Pluie battante, ambiance pesante, vieilles caves lugubres et caravane blanche… On comprend facilement que le film ne va pas nous emmener dans une chouette promenade sur la côte californienne. Deux familles représentant les USA (des prolétaires pauvres qui aiment la chasse et des afro-américains) passent un week-end à la maison. Mais leur deux fillettes disparaissent, sans laisser de traces… sauf celles d’une mystérieuse caravane.
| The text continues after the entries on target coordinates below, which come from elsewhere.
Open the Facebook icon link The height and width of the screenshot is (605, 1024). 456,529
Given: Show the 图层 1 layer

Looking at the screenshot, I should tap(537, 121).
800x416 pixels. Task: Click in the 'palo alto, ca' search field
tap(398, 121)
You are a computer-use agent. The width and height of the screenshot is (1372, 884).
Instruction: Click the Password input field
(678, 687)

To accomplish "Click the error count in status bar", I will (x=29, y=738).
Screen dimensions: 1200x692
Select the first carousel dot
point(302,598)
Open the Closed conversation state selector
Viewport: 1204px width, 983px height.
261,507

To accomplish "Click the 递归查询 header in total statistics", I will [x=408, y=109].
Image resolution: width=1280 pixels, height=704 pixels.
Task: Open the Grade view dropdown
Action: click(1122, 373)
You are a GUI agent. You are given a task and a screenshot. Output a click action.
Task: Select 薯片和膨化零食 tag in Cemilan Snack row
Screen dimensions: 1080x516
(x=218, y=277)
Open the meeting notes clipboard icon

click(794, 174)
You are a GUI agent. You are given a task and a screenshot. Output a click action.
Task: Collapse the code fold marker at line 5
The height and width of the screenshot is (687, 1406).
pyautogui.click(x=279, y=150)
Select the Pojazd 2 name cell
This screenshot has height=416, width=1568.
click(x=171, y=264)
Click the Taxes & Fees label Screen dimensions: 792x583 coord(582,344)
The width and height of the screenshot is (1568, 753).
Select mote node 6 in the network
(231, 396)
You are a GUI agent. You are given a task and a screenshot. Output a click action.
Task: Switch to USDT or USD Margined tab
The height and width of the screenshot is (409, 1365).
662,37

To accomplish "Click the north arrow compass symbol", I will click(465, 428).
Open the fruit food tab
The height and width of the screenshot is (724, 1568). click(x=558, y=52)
Une longue enquête commence alors pour l’agent de police Loki mais aussi pour les deux pères de famille qui frôlent la folie criminelle alors que leurs femmes restent à la maison. Les acteurs connus du film, Hugh Jackman et Jake Gyllenhaal en tête, risquaient de plomber le film mais procurent l’effet inverse en jouant parfaitement leurs rôles. Le réalisateur, lui, arrive presque à atteindre cette perfection, en abusant juste parfois d’effets faciles (qui fonctionnent sur certains spectateurs, notre voisine dans la salle a failli s’évanouir plusieurs fois). Le fait de suivre deux histoires séparées, de savoir des éléments que les personnages ignorent alors que ça changerait tout nous place dans une situation inconfortable d’observateurs omniscients un peu voyeurs de la misère humaine.

Le film est long et tient en haleine avec de multiples rebondissements, dont certains sont moins prévisibles que d’autres. On se pose des questions sur la moralité des personnages, sur la motivation des kidnappeurs et aussi sur le destin des enfants, pour lesquels on espère réellement une fin heureuse à l’américaine. Prisoners n’est donc clairement pas un film pour se détendre avec des potes ou pour un rencard (à moins d’avoir des fantasmes inavouables, même s’ils concernent Jake ou Hugh). Mais attention, le film risque de faire du mal aux Belges encore traumatisés par l’affaire Dutroux. Peut-être le film servira-t-il d’exutoire? Ou en tout cas de remise en question.